Кондуктор улыбается, плечами пожимает:
— Не имею права допустить нарушения, меня со службы погонят, если кто увидит.
— Мне придется, — говорю, — пешком идти: не хочу людей пугать, не желаю, чтобы из-за меня давка была.
— А вот, — говорит кондуктор, — передняя лавка свободна вовсе.
— Так чего же, — говорю, — они не сядут, а на площадке жмутся?
— Для белых эта лавка. Желтые не имеют права там сидеть. Передняя — это чтобы продувало и от желтых духу бы не несло на господ. Нехорошо, если желтые впереди.
А сам — как лимон. Тоже малаец.
«Вот, — думаю, — тут уж довели до самой точки: не только имени, духу боятся».
Пришлось мне перебраться на переднюю лавку. Сижу, как идиот. То есть как англичанин. И не могу я так. Хоть сходи. И вдруг выдумал: спинка-то у скамейки переворачивается, когда трамвай назад идет, все спинки переворачиваются, и все сиденья тогда глядят в другую сторону. Я перевернул спинку и сел задом по движению. И колени в колени с малайцами, что сидели на второй лавке. Я давай с ними болтать. Весь трамвай загудел. Но, вижу, улыбаются. Кондуктор не посмел ничего сказать. Видно, в правилах не было предусмотрено такого случая, как бы сказать, ну такого… бузового.
Да-с, так вот еду. Говорю: я русский и вообще черт с ними, с правилами и англичанами.
— У нас, говорю, этого нет, дорогие друзья. У нас в трамвае все навалом, и будь ты малаец, или эфиоп, или, говорю, китаец — все равно. У нас, говорю, даже англичан пускают.
Они как фыркнут! Однако осторожно. Крепко у них так в головах насчет англичан завинчено.
А тут вскоре сел англичанин. Позвал кондуктора, и пришлось спинку переворачивать. Англичанин даже не взглянул на меня, сел на один край, я — на другой.

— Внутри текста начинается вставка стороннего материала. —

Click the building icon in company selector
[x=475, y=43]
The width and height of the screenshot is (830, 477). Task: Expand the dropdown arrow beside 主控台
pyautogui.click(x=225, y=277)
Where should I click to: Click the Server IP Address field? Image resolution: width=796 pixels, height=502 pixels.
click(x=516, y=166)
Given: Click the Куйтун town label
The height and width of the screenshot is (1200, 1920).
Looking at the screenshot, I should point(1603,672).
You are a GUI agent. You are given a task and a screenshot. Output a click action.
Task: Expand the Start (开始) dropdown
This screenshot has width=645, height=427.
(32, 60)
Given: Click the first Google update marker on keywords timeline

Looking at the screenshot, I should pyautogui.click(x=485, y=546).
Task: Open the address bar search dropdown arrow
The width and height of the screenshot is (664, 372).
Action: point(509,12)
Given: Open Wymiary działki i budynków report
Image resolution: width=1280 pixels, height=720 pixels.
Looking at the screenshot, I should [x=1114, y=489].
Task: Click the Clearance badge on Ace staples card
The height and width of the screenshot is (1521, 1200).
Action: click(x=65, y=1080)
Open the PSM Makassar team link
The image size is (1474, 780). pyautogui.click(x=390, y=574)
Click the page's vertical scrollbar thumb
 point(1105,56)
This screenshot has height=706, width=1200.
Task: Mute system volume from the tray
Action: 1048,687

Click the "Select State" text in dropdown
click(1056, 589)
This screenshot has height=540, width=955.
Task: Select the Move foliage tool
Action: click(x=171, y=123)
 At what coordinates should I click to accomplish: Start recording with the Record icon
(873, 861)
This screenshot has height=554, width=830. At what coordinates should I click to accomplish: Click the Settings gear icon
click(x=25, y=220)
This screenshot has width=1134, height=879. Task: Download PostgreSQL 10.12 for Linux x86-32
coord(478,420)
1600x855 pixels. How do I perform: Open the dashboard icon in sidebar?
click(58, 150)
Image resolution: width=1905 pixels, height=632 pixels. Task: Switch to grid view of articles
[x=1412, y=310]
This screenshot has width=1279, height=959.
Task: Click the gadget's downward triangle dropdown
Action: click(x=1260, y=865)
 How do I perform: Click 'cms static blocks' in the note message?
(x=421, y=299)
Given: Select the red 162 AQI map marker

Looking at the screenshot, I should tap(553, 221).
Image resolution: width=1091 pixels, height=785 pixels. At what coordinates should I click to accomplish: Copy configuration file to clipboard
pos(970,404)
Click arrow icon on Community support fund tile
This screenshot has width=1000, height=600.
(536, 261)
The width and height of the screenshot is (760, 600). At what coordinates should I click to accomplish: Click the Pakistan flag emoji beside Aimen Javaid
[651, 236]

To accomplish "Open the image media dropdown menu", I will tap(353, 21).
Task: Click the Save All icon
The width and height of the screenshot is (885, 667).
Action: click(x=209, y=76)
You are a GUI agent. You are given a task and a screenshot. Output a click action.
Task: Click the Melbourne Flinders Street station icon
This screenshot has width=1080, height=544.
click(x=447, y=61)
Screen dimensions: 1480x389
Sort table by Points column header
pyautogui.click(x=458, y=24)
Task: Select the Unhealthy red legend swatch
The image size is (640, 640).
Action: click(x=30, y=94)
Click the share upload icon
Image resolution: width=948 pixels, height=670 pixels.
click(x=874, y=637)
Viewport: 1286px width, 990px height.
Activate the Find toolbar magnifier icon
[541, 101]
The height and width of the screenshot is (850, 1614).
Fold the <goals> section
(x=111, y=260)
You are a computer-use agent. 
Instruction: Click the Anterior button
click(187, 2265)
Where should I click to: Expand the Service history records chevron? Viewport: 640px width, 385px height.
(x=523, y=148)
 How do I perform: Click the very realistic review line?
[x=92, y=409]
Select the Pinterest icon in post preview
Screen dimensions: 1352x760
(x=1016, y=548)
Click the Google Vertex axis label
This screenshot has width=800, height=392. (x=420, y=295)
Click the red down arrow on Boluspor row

…А вот еще одно английское гнездо. Тоже база. Гонконг. Тут уж китайцы. Они там все в отдельном квартале. Улочка узенькая, шагов десять ширины, и, как флаги на веревках, повешены вывески. Из материи. Живут до того скученно, что одни только двери, кажется, и есть. Стен будто совсем нет.
И валит по этой улочке полным ходом трамвай. И китайские мальчишки, как воробьи, прыскают из-под трамвая. Я прямо глаза жмурил — вот-вот задавит. Однако — никого. А улица полна народу. И за трамваем народ сейчас же смыкается, как вода.
— Что это, — спрашиваю соседа, — тесно так живут?
Сосед был голландец, он ответил:
— Места им отведено мало, а их много. Вы посмотрите их на воде.
Я пошел к воде. Правду сказать, не видать было воды. Под берегом все битком забито было китайскими шлюпками. Как мостовая. Я спросил:
— Нельзя ли покататься?
— Ах, пожалуйста! — И сейчас же меня один китаец повел через чужие шлюпки дальше и дальше по этой шлюпочной площади. Шлюпки все палубные, очень аккуратно сделаны, чистенькие. — Вот, — говорит, — это моя. — И стал подымать парус.
Я взялся за руль. Вышли мы из кучи шлюпок, все китайцы помогали, проталкивали. И надо всеми шлюпками стоит запах китайской пищи: кунжутного масла и чесноку. И у нас из люка шел тот же дух.
Тут ветерок покрепче нажал, я ногой уперся в брезент: впереди брезент пакетом лежал. Вдруг пакет зашевелился, как живой. Я даже струхнул сначала. Смотрю, из пакета — голова, круглая, как на шахматной пешке. Китайчонок. Жмурится на солнце.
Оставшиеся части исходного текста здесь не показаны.